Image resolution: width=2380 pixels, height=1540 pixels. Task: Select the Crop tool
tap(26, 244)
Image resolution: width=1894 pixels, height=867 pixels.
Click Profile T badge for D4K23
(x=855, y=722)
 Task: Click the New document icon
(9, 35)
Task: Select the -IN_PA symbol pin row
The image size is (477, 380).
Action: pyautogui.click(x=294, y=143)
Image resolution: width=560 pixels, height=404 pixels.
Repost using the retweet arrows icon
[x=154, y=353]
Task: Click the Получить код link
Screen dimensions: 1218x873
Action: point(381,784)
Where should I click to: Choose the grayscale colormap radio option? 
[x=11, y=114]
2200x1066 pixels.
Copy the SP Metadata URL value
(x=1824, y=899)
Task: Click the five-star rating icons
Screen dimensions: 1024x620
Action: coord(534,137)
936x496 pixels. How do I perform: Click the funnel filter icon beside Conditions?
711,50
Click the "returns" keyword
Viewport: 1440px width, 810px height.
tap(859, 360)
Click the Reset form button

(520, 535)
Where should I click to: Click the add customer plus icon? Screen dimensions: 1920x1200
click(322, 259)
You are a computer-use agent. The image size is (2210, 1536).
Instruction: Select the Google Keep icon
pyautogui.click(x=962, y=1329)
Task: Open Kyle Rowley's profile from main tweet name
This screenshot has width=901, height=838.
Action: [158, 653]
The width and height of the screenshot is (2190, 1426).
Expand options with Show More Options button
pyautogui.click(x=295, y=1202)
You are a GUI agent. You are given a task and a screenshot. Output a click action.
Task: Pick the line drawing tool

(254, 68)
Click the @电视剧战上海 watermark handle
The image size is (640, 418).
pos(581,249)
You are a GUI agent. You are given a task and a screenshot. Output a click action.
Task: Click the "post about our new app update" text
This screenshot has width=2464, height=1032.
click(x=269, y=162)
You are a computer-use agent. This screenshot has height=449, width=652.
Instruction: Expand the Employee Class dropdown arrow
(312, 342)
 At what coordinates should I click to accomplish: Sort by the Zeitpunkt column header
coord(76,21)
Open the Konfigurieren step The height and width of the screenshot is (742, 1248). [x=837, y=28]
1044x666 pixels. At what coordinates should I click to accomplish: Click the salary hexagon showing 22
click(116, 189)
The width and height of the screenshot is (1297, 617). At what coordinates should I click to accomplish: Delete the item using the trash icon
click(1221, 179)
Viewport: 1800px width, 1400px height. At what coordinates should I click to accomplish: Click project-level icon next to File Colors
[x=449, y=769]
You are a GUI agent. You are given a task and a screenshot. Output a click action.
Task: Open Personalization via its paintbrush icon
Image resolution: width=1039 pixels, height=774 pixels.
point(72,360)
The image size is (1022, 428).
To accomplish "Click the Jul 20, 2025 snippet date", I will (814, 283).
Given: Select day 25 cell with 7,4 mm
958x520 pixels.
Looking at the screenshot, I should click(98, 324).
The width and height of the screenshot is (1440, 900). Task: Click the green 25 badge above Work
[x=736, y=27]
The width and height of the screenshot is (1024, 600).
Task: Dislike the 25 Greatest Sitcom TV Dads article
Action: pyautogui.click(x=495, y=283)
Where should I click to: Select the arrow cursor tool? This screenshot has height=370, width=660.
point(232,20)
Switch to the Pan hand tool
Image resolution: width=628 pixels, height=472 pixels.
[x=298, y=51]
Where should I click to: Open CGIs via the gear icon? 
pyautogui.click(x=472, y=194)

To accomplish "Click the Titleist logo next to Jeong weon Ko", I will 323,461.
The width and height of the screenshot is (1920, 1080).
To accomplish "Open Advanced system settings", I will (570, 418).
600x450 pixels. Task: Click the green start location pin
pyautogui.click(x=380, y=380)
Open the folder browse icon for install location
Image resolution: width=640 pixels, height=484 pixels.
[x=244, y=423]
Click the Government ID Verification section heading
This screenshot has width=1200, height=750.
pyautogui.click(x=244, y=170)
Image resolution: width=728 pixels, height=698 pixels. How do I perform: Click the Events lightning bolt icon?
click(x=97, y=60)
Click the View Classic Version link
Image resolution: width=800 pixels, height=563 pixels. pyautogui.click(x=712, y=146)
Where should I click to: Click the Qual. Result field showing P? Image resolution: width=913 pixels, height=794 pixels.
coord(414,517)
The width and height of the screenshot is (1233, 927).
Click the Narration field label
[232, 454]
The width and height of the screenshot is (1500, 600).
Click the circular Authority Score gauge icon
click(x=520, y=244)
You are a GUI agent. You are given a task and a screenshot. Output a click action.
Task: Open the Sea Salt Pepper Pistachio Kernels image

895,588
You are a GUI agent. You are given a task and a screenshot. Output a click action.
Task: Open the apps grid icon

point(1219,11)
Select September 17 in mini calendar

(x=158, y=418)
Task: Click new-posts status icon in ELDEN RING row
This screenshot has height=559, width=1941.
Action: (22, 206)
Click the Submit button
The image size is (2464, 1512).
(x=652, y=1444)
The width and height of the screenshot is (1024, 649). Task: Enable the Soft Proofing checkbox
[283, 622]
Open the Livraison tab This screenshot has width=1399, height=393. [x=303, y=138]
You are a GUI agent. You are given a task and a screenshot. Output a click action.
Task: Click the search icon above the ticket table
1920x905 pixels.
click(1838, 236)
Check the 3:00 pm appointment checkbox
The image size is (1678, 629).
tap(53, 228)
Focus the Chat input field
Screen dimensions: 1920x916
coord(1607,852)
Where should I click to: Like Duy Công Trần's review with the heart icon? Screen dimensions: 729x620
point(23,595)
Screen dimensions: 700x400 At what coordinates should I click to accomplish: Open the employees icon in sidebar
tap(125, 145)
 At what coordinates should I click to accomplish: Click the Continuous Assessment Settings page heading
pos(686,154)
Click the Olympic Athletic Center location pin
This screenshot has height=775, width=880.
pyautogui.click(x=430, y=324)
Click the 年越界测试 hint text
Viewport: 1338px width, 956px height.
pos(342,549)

+===+

[REQUIRED TASK] Please copy out all of the material above line for line, with no changes.

[RESULT OF THE TASK]
Image resolution: width=2380 pixels, height=1540 pixels. Task: Select the Crop tool
tap(26, 244)
Image resolution: width=1894 pixels, height=867 pixels.
Click Profile T badge for D4K23
(x=855, y=722)
 Task: Click the New document icon
(9, 35)
Task: Select the -IN_PA symbol pin row
The image size is (477, 380).
Action: pyautogui.click(x=294, y=143)
Image resolution: width=560 pixels, height=404 pixels.
Repost using the retweet arrows icon
[x=154, y=353]
Task: Click the Получить код link
Screen dimensions: 1218x873
Action: point(381,784)
Where should I click to: Choose the grayscale colormap radio option? 
[x=11, y=114]
2200x1066 pixels.
Copy the SP Metadata URL value
(x=1824, y=899)
Task: Click the five-star rating icons
Screen dimensions: 1024x620
Action: coord(534,137)
936x496 pixels. How do I perform: Click the funnel filter icon beside Conditions?
711,50
Click the "returns" keyword
Viewport: 1440px width, 810px height.
tap(859, 360)
Click the Reset form button

(520, 535)
Where should I click to: Click the add customer plus icon? Screen dimensions: 1920x1200
click(322, 259)
You are a computer-use agent. The image size is (2210, 1536).
Instruction: Select the Google Keep icon
pyautogui.click(x=962, y=1329)
Task: Open Kyle Rowley's profile from main tweet name
This screenshot has width=901, height=838.
Action: [158, 653]
The width and height of the screenshot is (2190, 1426).
Expand options with Show More Options button
pyautogui.click(x=295, y=1202)
You are a GUI agent. You are given a task and a screenshot. Output a click action.
Task: Pick the line drawing tool

(254, 68)
Click the @电视剧战上海 watermark handle
The image size is (640, 418).
pos(581,249)
You are a GUI agent. You are given a task and a screenshot. Output a click action.
Task: Click the "post about our new app update" text
This screenshot has width=2464, height=1032.
click(x=269, y=162)
You are a computer-use agent. This screenshot has height=449, width=652.
Instruction: Expand the Employee Class dropdown arrow
(312, 342)
 At what coordinates should I click to accomplish: Sort by the Zeitpunkt column header
coord(76,21)
Open the Konfigurieren step The height and width of the screenshot is (742, 1248). [x=837, y=28]
1044x666 pixels. At what coordinates should I click to accomplish: Click the salary hexagon showing 22
click(116, 189)
The width and height of the screenshot is (1297, 617). At what coordinates should I click to accomplish: Delete the item using the trash icon
click(1221, 179)
Viewport: 1800px width, 1400px height. At what coordinates should I click to accomplish: Click project-level icon next to File Colors
[x=449, y=769]
You are a GUI agent. You are given a task and a screenshot. Output a click action.
Task: Open Personalization via its paintbrush icon
Image resolution: width=1039 pixels, height=774 pixels.
point(72,360)
The image size is (1022, 428).
To accomplish "Click the Jul 20, 2025 snippet date", I will (814, 283).
Given: Select day 25 cell with 7,4 mm
958x520 pixels.
Looking at the screenshot, I should click(98, 324).
The width and height of the screenshot is (1440, 900). Task: Click the green 25 badge above Work
[x=736, y=27]
The width and height of the screenshot is (1024, 600).
Task: Dislike the 25 Greatest Sitcom TV Dads article
Action: pyautogui.click(x=495, y=283)
Where should I click to: Select the arrow cursor tool? This screenshot has height=370, width=660.
point(232,20)
Switch to the Pan hand tool
Image resolution: width=628 pixels, height=472 pixels.
[x=298, y=51]
Where should I click to: Open CGIs via the gear icon? 
pyautogui.click(x=472, y=194)

To accomplish "Click the Titleist logo next to Jeong weon Ko", I will 323,461.
The width and height of the screenshot is (1920, 1080).
To accomplish "Open Advanced system settings", I will (570, 418).
600x450 pixels. Task: Click the green start location pin
pyautogui.click(x=380, y=380)
Open the folder browse icon for install location
Image resolution: width=640 pixels, height=484 pixels.
[x=244, y=423]
Click the Government ID Verification section heading
This screenshot has width=1200, height=750.
pyautogui.click(x=244, y=170)
Image resolution: width=728 pixels, height=698 pixels. How do I perform: Click the Events lightning bolt icon?
click(x=97, y=60)
Click the View Classic Version link
Image resolution: width=800 pixels, height=563 pixels. pyautogui.click(x=712, y=146)
Where should I click to: Click the Qual. Result field showing P? Image resolution: width=913 pixels, height=794 pixels.
coord(414,517)
The width and height of the screenshot is (1233, 927).
Click the Narration field label
[232, 454]
The width and height of the screenshot is (1500, 600).
Click the circular Authority Score gauge icon
click(x=520, y=244)
You are a GUI agent. You are given a task and a screenshot. Output a click action.
Task: Open the Sea Salt Pepper Pistachio Kernels image

895,588
You are a GUI agent. You are given a task and a screenshot. Output a click action.
Task: Open the apps grid icon

point(1219,11)
Select September 17 in mini calendar

(x=158, y=418)
Task: Click new-posts status icon in ELDEN RING row
This screenshot has height=559, width=1941.
Action: (22, 206)
Click the Submit button
The image size is (2464, 1512).
(x=652, y=1444)
The width and height of the screenshot is (1024, 649). Task: Enable the Soft Proofing checkbox
[283, 622]
Open the Livraison tab This screenshot has width=1399, height=393. [x=303, y=138]
You are a GUI agent. You are given a task and a screenshot. Output a click action.
Task: Click the search icon above the ticket table
1920x905 pixels.
click(1838, 236)
Check the 3:00 pm appointment checkbox
The image size is (1678, 629).
tap(53, 228)
Focus the Chat input field
Screen dimensions: 1920x916
coord(1607,852)
Where should I click to: Like Duy Công Trần's review with the heart icon? Screen dimensions: 729x620
point(23,595)
Screen dimensions: 700x400 At what coordinates should I click to accomplish: Open the employees icon in sidebar
tap(125, 145)
 At what coordinates should I click to accomplish: Click the Continuous Assessment Settings page heading
pos(686,154)
Click the Olympic Athletic Center location pin
This screenshot has height=775, width=880.
pyautogui.click(x=430, y=324)
Click the 年越界测试 hint text
Viewport: 1338px width, 956px height.
pos(342,549)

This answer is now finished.